Rename `--list-all-pkgs` to `--scanners sbom`

[knqyf263]

Description

Currently, we have the --scanners flag, which supports the following options: vuln, misconf, secret, and license. To align with this structure, I'm considering renaming the --list-all-pkgs flag to--scanners sbom.

This proposed change aims to:

• Enhance the CLI's intuitiveness by grouping all scanner-related functionalities under the --scanners flag.
• Provide a more consistent user experience for those familiar with the --scanners flag.

However, I have a concern: while vuln, misconf, secret, and license are directly tied to security issues, the Software Bill of Materials (SBOM) is not directly a security concern. It's more about transparency and understanding the components within a software. By grouping it under the --scanners flag, there might be a potential for confusion among users regarding its purpose.

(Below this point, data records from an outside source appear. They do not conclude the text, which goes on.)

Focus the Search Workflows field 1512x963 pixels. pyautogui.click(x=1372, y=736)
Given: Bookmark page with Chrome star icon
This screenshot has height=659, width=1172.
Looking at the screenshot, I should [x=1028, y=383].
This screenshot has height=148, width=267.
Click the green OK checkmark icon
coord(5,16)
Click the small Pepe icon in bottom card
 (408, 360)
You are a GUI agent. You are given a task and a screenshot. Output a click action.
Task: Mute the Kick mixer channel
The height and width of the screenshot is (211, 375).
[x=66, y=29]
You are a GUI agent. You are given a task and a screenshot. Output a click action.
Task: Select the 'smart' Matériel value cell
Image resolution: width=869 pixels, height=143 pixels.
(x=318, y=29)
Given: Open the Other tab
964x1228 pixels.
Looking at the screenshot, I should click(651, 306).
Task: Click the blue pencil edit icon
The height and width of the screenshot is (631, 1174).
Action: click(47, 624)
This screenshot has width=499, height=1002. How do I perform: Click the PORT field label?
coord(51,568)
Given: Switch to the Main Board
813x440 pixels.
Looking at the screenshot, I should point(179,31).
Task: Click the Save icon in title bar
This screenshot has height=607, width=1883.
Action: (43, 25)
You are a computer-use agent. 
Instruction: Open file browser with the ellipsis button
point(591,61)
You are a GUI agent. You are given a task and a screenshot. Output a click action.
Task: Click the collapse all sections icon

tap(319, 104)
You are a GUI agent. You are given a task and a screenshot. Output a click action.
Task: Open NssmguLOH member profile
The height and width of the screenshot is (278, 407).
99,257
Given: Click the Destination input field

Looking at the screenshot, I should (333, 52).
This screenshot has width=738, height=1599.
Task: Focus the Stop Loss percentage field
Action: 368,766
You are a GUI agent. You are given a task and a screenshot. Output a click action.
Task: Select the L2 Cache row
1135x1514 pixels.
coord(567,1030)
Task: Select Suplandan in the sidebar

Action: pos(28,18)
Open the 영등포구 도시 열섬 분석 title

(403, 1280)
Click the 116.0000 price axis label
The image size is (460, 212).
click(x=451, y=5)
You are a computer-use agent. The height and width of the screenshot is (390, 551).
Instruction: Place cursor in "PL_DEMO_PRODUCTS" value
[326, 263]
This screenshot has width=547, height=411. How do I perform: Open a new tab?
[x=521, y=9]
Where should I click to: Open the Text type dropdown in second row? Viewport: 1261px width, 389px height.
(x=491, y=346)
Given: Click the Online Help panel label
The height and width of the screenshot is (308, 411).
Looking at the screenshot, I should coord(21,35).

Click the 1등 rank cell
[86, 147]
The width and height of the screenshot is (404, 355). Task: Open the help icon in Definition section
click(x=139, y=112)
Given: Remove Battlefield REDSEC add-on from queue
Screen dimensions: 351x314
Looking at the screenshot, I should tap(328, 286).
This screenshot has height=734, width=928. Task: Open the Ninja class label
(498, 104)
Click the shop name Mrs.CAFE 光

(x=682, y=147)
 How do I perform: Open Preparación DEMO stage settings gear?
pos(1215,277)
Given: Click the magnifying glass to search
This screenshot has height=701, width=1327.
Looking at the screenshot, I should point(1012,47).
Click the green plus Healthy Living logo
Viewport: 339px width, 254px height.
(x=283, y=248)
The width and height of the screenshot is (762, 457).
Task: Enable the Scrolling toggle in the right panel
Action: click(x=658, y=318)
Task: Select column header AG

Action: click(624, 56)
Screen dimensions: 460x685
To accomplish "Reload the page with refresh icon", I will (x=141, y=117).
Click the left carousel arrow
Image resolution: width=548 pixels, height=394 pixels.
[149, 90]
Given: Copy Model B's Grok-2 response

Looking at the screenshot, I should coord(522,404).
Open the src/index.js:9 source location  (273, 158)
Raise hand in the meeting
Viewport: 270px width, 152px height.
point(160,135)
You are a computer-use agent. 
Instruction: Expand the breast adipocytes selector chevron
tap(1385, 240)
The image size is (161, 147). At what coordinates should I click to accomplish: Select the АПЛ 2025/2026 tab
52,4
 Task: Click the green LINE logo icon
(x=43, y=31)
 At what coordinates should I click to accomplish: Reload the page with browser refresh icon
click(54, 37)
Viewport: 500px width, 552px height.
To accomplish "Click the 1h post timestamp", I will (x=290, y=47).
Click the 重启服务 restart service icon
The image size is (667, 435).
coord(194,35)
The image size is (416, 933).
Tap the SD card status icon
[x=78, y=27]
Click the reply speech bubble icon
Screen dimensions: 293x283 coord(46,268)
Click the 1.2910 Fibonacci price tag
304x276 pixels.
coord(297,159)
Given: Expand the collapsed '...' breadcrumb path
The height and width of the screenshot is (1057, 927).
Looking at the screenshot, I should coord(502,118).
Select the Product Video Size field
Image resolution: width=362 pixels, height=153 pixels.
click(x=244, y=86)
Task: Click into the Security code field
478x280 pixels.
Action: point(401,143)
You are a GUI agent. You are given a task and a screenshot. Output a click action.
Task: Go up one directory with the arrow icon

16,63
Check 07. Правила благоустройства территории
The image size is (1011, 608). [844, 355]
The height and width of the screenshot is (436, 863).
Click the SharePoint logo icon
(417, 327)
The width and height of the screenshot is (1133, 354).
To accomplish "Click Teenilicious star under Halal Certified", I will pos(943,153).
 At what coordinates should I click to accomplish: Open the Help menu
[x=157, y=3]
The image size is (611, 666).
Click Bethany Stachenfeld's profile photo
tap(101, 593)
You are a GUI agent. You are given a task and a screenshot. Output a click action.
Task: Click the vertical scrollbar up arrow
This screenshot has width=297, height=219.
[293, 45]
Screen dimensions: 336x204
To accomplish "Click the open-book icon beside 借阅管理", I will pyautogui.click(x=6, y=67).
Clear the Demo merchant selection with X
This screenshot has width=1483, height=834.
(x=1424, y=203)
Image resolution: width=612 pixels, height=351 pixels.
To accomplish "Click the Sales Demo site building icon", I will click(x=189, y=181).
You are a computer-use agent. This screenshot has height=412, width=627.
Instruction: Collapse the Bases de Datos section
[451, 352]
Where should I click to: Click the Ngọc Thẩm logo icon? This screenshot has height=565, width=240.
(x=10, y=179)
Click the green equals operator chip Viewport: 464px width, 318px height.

I'd appreciate feedback from the community on this proposal.

[itaysk]

some additional consideration: if someone wants to create an [output plugins](https://aquasecurity.github.io/trivy/v0.50/docs/configuration/reporting/#plugin that operates on an SBOM, they can't as of today since the --output flag is used both to control SBOM, and to control the output plugin. The design of output plugin assumes the plugin input is always a native trivy json, and the plugin should convert to whatever it needs, which is fine, but there's no way for the user to specify that they want to create an SBOM (if they used the output plugin=) option. in this case, I would expect the sbom output plugin to generate a trivy sbom json. and the plugin to be able to use a trivy library to convert it to the desired SBOM format and process it.

[knqyf263]

I think you're confused with --format and --output. As documented here, --format works with an output plugin.

While the example passes JSON to the plugin, other formats like SBOM can also be passed (e.g., --format cyclonedx).